If you just need to demonstrate that the calibration was done and record the result then standard PM's in JDE are fine. You can track compliance in terms of interval between calibrations and you can also store results as either just unstructured data against the PM work order or alternatively through supplemental data.
If you require something more sophisticated, for example you complete a calibration test and need to perform an action (eg a shutdown work order) based on whether it is within tolerance, then it is not directly in standard JDE. In saying that we work with fairly sophisticated maintenance customers and have an add on enhancement for JDE that integrates Quality Management with Condition Based Maintenance which we support. Basically this allows you to define test specifications (a group of one or more tests) to be performed on a PM. The specification then defines, for the piece of equipment or group of equipment, what the pass/fail as well as warning tolerances/criteria are. If those are exceeded you can then configure a response, eg create a CBM alert which will trigger a workflow and depending on config also trigger a new work order.
In terms of pharmaceuticals, companies such as Shire (used to be Baxter/Baxalta) currently use JDE maintenance so there's references out there.

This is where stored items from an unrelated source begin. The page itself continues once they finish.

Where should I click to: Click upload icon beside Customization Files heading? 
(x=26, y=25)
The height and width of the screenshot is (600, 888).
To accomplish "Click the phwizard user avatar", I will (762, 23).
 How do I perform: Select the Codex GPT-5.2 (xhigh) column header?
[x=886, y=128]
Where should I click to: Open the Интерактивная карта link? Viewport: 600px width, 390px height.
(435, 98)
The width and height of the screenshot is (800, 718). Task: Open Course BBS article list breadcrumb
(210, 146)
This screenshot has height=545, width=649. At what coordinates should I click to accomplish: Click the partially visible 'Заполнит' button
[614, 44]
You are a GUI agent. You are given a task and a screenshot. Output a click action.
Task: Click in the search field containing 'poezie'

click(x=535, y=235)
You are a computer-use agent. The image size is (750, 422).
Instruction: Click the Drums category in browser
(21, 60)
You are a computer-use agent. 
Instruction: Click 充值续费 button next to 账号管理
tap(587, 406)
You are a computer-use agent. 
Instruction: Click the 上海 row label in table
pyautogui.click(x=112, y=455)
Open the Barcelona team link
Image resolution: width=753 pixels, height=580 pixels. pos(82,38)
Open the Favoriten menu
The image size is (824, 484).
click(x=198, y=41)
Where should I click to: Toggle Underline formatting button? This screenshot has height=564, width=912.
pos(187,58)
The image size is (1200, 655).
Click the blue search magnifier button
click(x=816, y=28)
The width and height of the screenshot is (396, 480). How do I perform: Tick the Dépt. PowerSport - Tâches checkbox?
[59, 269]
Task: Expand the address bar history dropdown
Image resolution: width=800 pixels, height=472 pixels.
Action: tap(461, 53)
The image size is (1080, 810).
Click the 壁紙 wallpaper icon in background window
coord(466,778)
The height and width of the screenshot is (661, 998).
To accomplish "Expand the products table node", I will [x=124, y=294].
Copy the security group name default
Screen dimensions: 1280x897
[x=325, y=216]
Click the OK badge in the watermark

One thing I will note is that in our experience this does happen when Maximo is being considered. What I mean by "this" is that the business owners for asset management will look for specific things that they can latch on to so that they can discount JDE and push Maximo. The real reason is not because they can't meet the business requirement with JDE but more because of human nature. The benefit to them of Maximo is three fold: one - they get a shiny new toy to play with whereas JDE is boring, two: it will be their system and they will have far more control and power than if they come into the JDE fold and three: Maximo is the 800 pound gorilla in the room in terms of asset management which means an implementation on their CV looks much better from their stand point than a JDE one.
A classic example of this was a large customer that was already using JDE and had rolled out CAM but now needed to roll it out into a new division. They pushed back and said they absolutely had to have Maximo because of one key reason which was that it had out of the box integration to Microsoft Project and ESRI and JDE did not. What was the reality:
1. Neither of those things were core requirements and ultimately were not implemented because of this and the fact that no integration works out of the box
2. They spent about $1M developing integrations between Maximo and JDE because of business requirements regarding financials and procurement
3. Their core business was actually service billing and this is something JDE is much stronger at than Maximo. That was the biggest pain point because their billing and cost control requirements were fairly complex and required significant development in Maximo to deliver what was still a rather ordinary solution.
4. They already owned full CAM and Service Management in JDE and the division was already covered by their enterprise license with Oracle. The Maximo license bill alone was several million dollars just for their division and when they wanted to bring on sub-contractors they had to scrap it because of licensing costs.
It was a multi-million dollar mistake driven by a couple people that wanted their own little empire to control rather than an objective assessment of the pros and cons between Maximo and JDE.